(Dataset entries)
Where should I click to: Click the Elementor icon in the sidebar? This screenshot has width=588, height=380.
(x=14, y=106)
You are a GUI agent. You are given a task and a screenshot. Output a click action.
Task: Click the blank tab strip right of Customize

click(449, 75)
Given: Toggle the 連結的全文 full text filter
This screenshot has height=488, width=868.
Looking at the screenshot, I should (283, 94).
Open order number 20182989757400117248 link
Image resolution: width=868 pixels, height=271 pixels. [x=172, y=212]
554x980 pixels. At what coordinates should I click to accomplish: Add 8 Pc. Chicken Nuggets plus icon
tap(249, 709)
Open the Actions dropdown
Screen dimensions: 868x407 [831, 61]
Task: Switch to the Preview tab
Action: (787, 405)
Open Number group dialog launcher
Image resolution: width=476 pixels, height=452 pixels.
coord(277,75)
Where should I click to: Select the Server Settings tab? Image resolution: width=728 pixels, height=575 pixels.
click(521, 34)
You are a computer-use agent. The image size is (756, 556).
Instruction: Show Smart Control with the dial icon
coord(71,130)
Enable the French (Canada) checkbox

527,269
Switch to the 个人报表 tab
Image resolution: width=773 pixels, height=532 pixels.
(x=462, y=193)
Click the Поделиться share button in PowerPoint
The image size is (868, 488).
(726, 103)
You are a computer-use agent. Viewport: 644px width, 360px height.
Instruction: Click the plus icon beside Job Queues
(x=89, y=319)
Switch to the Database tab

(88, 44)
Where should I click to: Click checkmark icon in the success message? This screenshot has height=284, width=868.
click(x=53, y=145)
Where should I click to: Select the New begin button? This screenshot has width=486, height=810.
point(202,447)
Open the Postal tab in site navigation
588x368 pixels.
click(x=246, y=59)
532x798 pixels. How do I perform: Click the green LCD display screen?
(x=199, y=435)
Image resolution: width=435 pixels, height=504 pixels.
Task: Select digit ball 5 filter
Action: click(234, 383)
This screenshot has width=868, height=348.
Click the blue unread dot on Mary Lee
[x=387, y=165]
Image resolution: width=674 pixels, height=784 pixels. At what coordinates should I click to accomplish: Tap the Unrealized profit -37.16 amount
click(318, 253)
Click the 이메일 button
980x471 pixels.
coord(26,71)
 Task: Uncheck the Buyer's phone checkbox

**Your instructions**.
Write out the entries above word for word.

**Response to this exercise**.
Where should I click to: Click the Elementor icon in the sidebar? This screenshot has width=588, height=380.
(x=14, y=106)
You are a GUI agent. You are given a task and a screenshot. Output a click action.
Task: Click the blank tab strip right of Customize

click(449, 75)
Given: Toggle the 連結的全文 full text filter
This screenshot has height=488, width=868.
Looking at the screenshot, I should (283, 94).
Open order number 20182989757400117248 link
Image resolution: width=868 pixels, height=271 pixels. [x=172, y=212]
554x980 pixels. At what coordinates should I click to accomplish: Add 8 Pc. Chicken Nuggets plus icon
tap(249, 709)
Open the Actions dropdown
Screen dimensions: 868x407 [831, 61]
Task: Switch to the Preview tab
Action: (787, 405)
Open Number group dialog launcher
Image resolution: width=476 pixels, height=452 pixels.
coord(277,75)
Where should I click to: Select the Server Settings tab? Image resolution: width=728 pixels, height=575 pixels.
click(521, 34)
You are a computer-use agent. The image size is (756, 556).
Instruction: Show Smart Control with the dial icon
coord(71,130)
Enable the French (Canada) checkbox

527,269
Switch to the 个人报表 tab
Image resolution: width=773 pixels, height=532 pixels.
(x=462, y=193)
Click the Поделиться share button in PowerPoint
The image size is (868, 488).
(726, 103)
You are a computer-use agent. Viewport: 644px width, 360px height.
Instruction: Click the plus icon beside Job Queues
(x=89, y=319)
Switch to the Database tab

(88, 44)
Where should I click to: Click checkmark icon in the success message? This screenshot has height=284, width=868.
click(x=53, y=145)
Where should I click to: Select the New begin button? This screenshot has width=486, height=810.
point(202,447)
Open the Postal tab in site navigation
588x368 pixels.
click(x=246, y=59)
532x798 pixels. How do I perform: Click the green LCD display screen?
(x=199, y=435)
Image resolution: width=435 pixels, height=504 pixels.
Task: Select digit ball 5 filter
Action: click(234, 383)
This screenshot has width=868, height=348.
Click the blue unread dot on Mary Lee
[x=387, y=165]
Image resolution: width=674 pixels, height=784 pixels. At what coordinates should I click to accomplish: Tap the Unrealized profit -37.16 amount
click(318, 253)
Click the 이메일 button
980x471 pixels.
coord(26,71)
 Task: Uncheck the Buyer's phone checkbox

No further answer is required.